Fifteen cases of precursor T-LBL (10 fine-needle aspiration samples and 5 pleural/pericardial fluid samples) were evaluated. Smears demonstrated dispersed lymphoblasts, with a high nuclear:cytoplasmic ratio and scanty basophilic cytoplasm. Nuclei demonstrated notches, clefts, and indentations. The chromatin was condensed in small and intermediate-sized blasts and dispersed in larger blasts. Nucleoli were present only in the larger blasts. Hand mirror-shaped cells and mitoses were variable. With regard to immunophenotyping, flow cytometry demonstrated positivity for CD2 (15 of 15 cases), surface CD3 (14 of 15 cases), cytoplasmic CD3 (15 of 15 cases), terminal deoxynucleotidyl transferase (TdT) (8 of 15 cases), CD5 (13 of 15 cases), CD10 (7 of 15 cases), and human leukocyte antigen-D related (HLA-DR) (1 of 15 cases). Dual CD4/CD8 positivity was observed in all cases forming a tight cluster, which is consistent with the cortical T-LBL subtype. CB-ICC demonstrated a uniform CD3-positive/TdT-positive/CD20-negative phenotype. In 7 cases in which TdT was negative by flow cytometry, CB-ICC was positive.

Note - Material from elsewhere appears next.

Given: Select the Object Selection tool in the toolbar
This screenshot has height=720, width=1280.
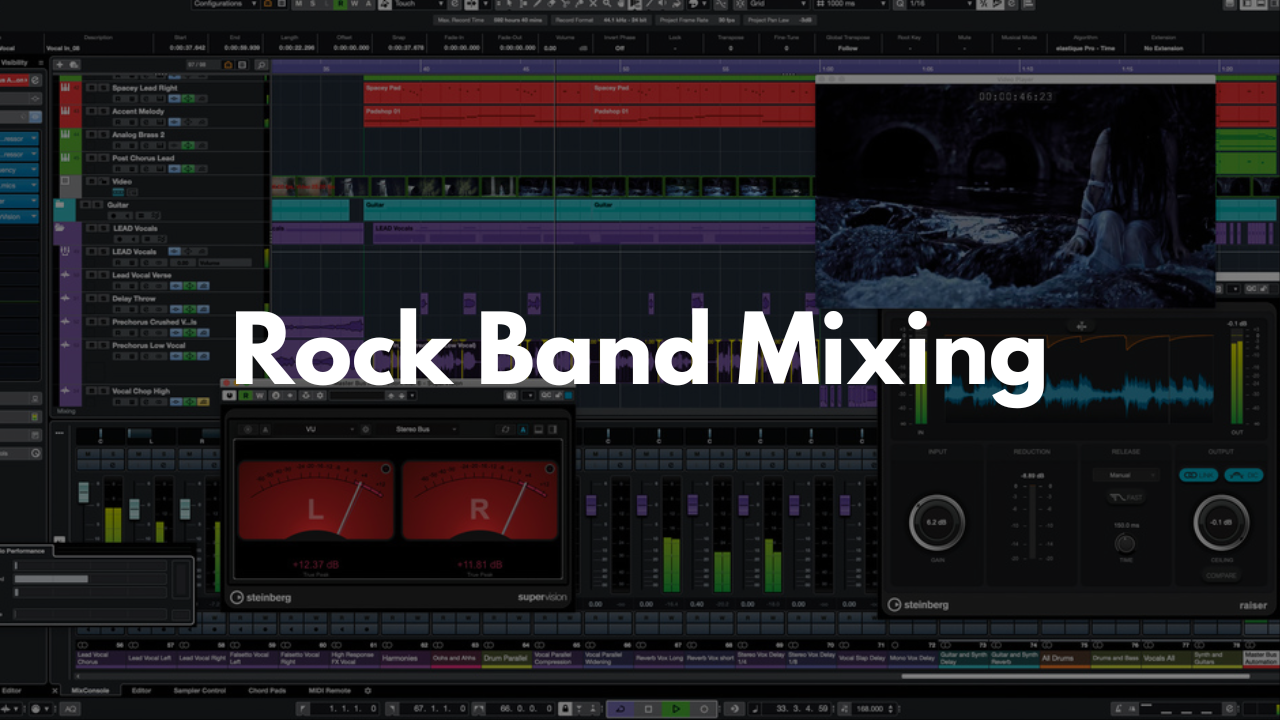Looking at the screenshot, I should click(x=510, y=5).
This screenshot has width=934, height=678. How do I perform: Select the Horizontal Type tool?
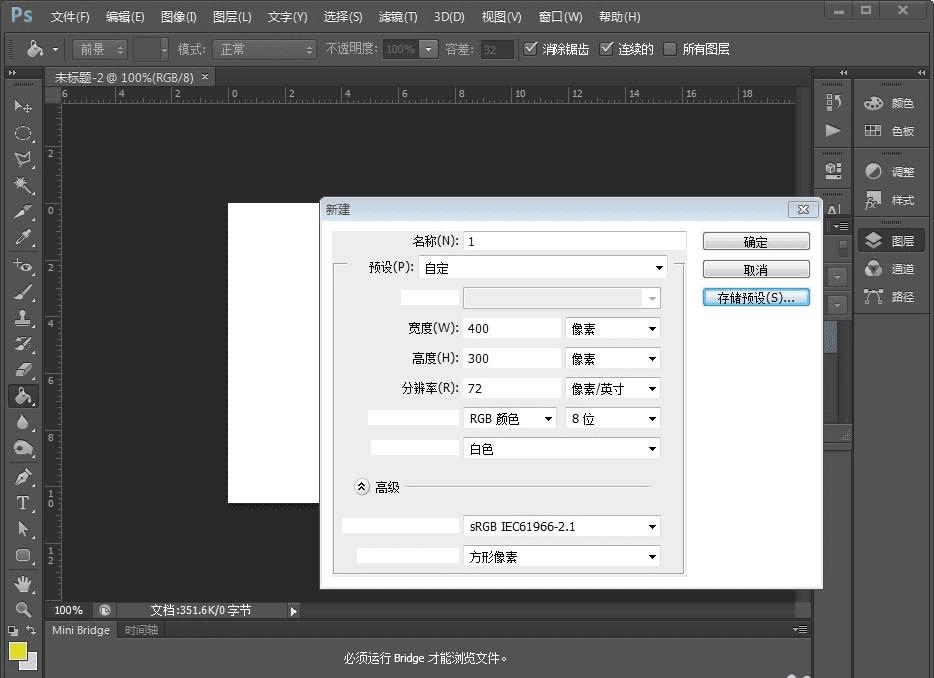(x=23, y=503)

Combining cytomorphology and FCI enables the accurate and rapid diagnosis of T-LBL on fine-needle aspiration and effusion cytology specimens, thereby obviating the need for a biopsy.

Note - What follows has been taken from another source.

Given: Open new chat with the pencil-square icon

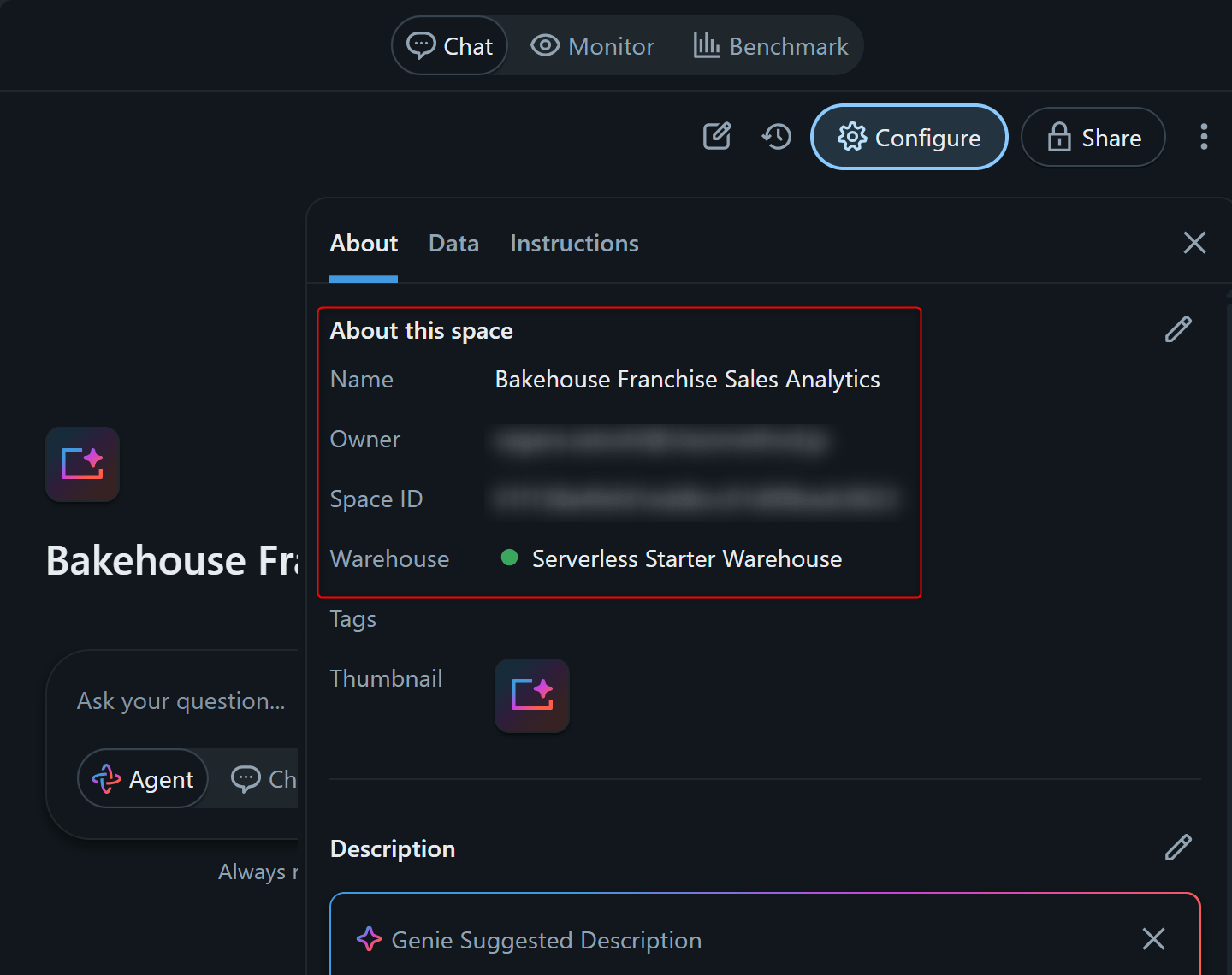Looking at the screenshot, I should tap(717, 137).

前体T淋巴细胞淋巴瘤(T-LBL)是一种罕见的淋巴瘤,临床上多见于儿童和青少年,表现为纵隔肿块迅速增大、呼吸困难以及颈部淋巴结肿大,需要快速诊断。本研究的目的是报告其细胞形态学和流式细胞免疫表型分析(FCI)的情况。
回顾性分析2011年至2013年诊断的所有T-LBL病例的临床资料、细胞形态学特征、FCI及细胞块免疫细胞化学(CB-ICC)结果。

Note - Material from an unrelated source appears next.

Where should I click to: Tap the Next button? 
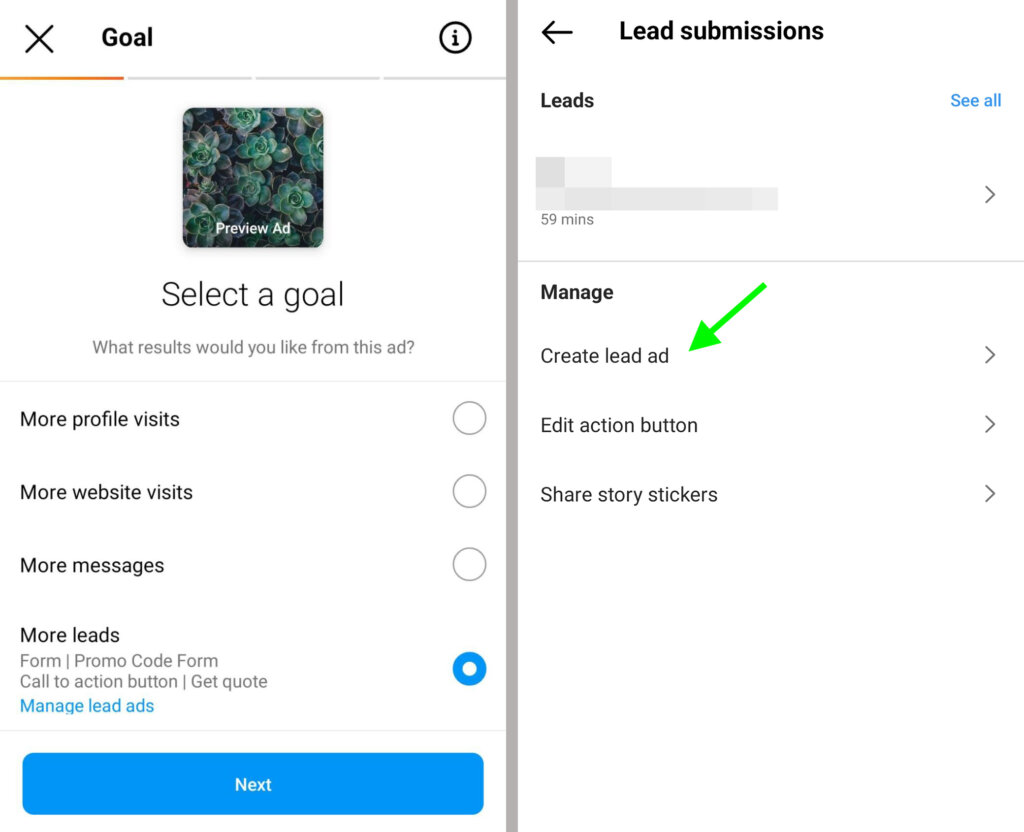(x=252, y=784)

评估了15例前体T-LBL病例(10例细针穿刺样本和5例胸腔/心包积液样本)。涂片显示淋巴细胞呈散在分布,核质比高,嗜碱性细胞质稀少。细胞核可见切迹、裂隙和压迹。染色质在小和中等大小的母细胞中浓缩,在较大母细胞中分散。核仁仅见于较大母细胞。手镜形细胞和有丝分裂情况不一。免疫表型分析方面,流式细胞术显示CD2阳性(15例中的15例)、表面CD3阳性(15例中的14例)、细胞质CD3阳性(15例中的15例)、末端脱氧核苷酸转移酶(TdT)阳性(15例中的8例)、CD5阳性(15例中的13例)、CD10阳性(15例中的7例)和人类白细胞抗原-D相关分子(HLA-DR)阳性(15例中的1例)。所有病例均观察到CD4/CD8双阳性,形成紧密聚集,这与皮质T-LBL亚型一致。CB-ICC显示出一致的CD3阳性/TdT阳性/CD20阴性表型。在7例流式细胞术检测TdT阴性的病例中,CB-ICC呈阳性。
结合细胞形态学和FCI能够在细针穿刺和积液细胞学标本上准确、快速地诊断T-LBL,从而无需进行活检。